Price transparency, demanded by patients and intimidating to many providers, takes time understand and offer. Mr. Cera began by talking to his center’s key leaders. “We took the time to meet with all of the entities involved: Physicians, anesthesia and our facility leaders,” he says. “We looked at our market and what affordable healthcare should be.” The initial conversation was slow, but eventually our team and physicians were on board with the idea and the value it would provide patients.

Before the prices were launched on the center’s website, the ASC performed a few cases under the transparent pricing based solely on word-of-mouth. The number of interested patients only grew after the prices were posted online. Mr. Cera is looking to other avenues to maximize the benefit of transparent, packaged pricing. “There have been some conversations with nearby health sharing communities, third party administrators and even some self-funded employers. It’s a growing opportunity for employers’ to manage cost & quality, improving their value proposition,” he says. “We can save employers money, it’s no cost out-of-pocket for employees, and we are also getting a sustainable rate for the procedure. Everybody wins.”

The transparent prices, while an important strategy for the center, only address the cash-pay segment of the patient population. Many patients with traditional insurance still come to the center, and the common denominator amongst many health plans is the rising deductible. Higher deductibles place greater financial responsibility with patients, and force providers to accept a certain level of risk. Savvy providers are putting processes in place to ensure patients are aware of and able to meet their financial obligations in a timely manner. “We came up with a model that works for our center,” says Mr. Cera. “We build a relationship with our patients. Our patients expect us and trust us to take the time to explain their financial responsibility. They are fully aware of their financial responsibilities up-front. There is no shock when they receive bills.”

While price transparency and improved collections are a focus for the center’s business operations, TOSC is also looking to clinical innovation. The surgery center has begun to offer outpatient joint arthroplasty procedures. “We have done shoulder and knee procedures very successfully.” says Mr.
Cera. “Patients have customized home health and therapy care in their own homes. They love it” The surgery center added these new procedures after evaluating these five key elements.

  1. Education and patient selection. Patients are carefully educated before being cleared for these procedures, but Mr. Cera is looking for ways to take the process of patient preparation even further.
    He is considering using iPads to offer video presentations and reading material customized for TOSCs outpatient joint experience. “We are really looking at improving our educational best practices. The patients have to be committed to doing this,” he says.
  2. Physician leaders and engagement. “None of these things would be possible without our clinical team and our physicians,” Mr. Cera says. “We’ve allowed our physicians to make key decisions,” he says. The physicians were an integral part of the development of our protocols and policies surrounding the new service line, which went a long way to build a collaborative culture at the center. “Get them involved, let them know the expectation is for them to make a decision. It’s powerful.”
  3. Payer contracts. “Insurance companies are actually working with us, providing us with favorable contracts. You need to let them know what’s going on. Be transparent with them. There has been much economic pressure put on payers to steer patient volume to these more cost-effective ASCs,” says Mr. Cera.
  4. Protocols. Minimally invasive orthopedic surgery technique and innovative pain management is yielding successful same-day joint replacement results. “The development of surgery, anesthesia and homehealth protocols need to be in place and need to be executed perfectly to be successful,” he says.
  5. Staffing/team. It is important to have a knowledgeable, engaged team, particularly when adding a new service line. “We are increasing responsibility with fewer resources,” says Mr. Cera. “We have seen tremendous results. This is why buy-in is so important.”

** PROBLEM SET **
1. Transcribe the portion of the surgery center article starting with "While price transparency" and going on through "preparation even further.".
2. In the surgery center article, which joint procedures does Mr. Cera say the center has done very successfully?

** RECORD EXCERPTS **

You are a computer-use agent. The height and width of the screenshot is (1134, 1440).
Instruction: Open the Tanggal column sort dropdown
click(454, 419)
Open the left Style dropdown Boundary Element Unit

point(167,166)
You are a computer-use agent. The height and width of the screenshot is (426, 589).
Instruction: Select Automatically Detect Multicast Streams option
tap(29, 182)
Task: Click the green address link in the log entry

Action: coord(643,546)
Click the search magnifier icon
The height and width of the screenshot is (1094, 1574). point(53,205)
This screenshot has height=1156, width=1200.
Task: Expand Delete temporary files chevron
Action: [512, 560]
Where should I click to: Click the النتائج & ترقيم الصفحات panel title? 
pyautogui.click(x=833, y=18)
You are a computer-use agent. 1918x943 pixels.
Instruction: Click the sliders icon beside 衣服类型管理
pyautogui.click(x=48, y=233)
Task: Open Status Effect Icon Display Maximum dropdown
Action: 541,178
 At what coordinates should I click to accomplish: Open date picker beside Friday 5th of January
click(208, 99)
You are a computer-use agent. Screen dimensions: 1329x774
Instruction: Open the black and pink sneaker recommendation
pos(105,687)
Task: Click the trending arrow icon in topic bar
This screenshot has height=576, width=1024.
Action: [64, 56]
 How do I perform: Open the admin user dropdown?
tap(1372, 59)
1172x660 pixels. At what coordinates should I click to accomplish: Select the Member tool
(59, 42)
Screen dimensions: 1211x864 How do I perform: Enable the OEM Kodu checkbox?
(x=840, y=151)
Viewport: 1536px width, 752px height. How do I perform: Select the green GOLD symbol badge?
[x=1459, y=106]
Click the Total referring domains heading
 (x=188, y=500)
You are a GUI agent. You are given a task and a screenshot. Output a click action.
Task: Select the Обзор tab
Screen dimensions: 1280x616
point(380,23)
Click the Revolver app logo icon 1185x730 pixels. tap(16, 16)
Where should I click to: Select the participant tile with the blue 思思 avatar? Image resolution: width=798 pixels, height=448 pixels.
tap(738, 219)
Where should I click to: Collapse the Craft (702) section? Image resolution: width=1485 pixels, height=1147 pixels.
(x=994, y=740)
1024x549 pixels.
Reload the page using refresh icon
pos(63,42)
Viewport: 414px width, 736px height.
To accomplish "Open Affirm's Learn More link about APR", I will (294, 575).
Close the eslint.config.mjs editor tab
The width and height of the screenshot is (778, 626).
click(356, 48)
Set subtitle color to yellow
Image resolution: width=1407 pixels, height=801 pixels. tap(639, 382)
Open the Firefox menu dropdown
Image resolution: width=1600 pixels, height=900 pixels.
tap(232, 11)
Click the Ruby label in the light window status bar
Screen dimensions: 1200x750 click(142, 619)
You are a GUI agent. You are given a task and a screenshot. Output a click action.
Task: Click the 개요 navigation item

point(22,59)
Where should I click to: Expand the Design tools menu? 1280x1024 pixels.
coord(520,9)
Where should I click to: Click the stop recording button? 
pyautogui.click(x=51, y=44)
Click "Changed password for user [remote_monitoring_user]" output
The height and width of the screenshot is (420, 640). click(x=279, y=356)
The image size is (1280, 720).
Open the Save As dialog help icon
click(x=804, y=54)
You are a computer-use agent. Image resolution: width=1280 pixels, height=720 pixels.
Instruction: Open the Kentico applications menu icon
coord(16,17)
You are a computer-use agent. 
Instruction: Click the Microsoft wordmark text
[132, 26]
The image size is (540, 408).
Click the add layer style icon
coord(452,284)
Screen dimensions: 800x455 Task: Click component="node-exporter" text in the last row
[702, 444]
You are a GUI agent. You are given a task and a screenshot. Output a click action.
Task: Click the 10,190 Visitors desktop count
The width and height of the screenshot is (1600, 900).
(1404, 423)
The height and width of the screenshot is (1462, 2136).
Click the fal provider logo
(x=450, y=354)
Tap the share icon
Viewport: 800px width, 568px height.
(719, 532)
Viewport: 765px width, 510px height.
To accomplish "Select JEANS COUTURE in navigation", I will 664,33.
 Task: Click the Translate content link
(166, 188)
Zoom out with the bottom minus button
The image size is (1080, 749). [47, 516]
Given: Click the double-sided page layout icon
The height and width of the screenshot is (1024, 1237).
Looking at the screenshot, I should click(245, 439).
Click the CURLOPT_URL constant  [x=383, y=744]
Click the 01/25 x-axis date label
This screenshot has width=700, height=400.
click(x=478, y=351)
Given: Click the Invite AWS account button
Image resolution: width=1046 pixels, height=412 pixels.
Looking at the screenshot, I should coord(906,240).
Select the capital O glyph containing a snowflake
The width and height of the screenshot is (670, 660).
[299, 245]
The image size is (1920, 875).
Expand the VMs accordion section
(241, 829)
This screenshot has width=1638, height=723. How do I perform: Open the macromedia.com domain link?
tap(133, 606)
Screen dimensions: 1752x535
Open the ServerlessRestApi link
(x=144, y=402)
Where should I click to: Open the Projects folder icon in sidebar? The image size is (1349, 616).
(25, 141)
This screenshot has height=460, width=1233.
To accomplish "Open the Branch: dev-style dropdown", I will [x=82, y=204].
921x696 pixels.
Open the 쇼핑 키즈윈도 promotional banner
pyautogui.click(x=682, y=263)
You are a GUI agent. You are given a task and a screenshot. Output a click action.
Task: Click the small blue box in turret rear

** SOLVED PROBLEMS **
1.
While price transparency and improved collections are a focus for the center’s business operations, TOSC is also looking to clinical innovation. The surgery center has begun to offer outpatient joint arthroplasty procedures. “We have done shoulder and knee procedures very successfully.” says Mr.
Cera. “Patients have customized home health and therapy care in their own homes. They love it” The surgery center added these new procedures after evaluating these five key elements.

  1. Education and patient selection. Patients are carefully educated before being cleared for these procedures, but Mr. Cera is looking for ways to take the process of patient preparation even further.

2. Shoulder and knee procedures.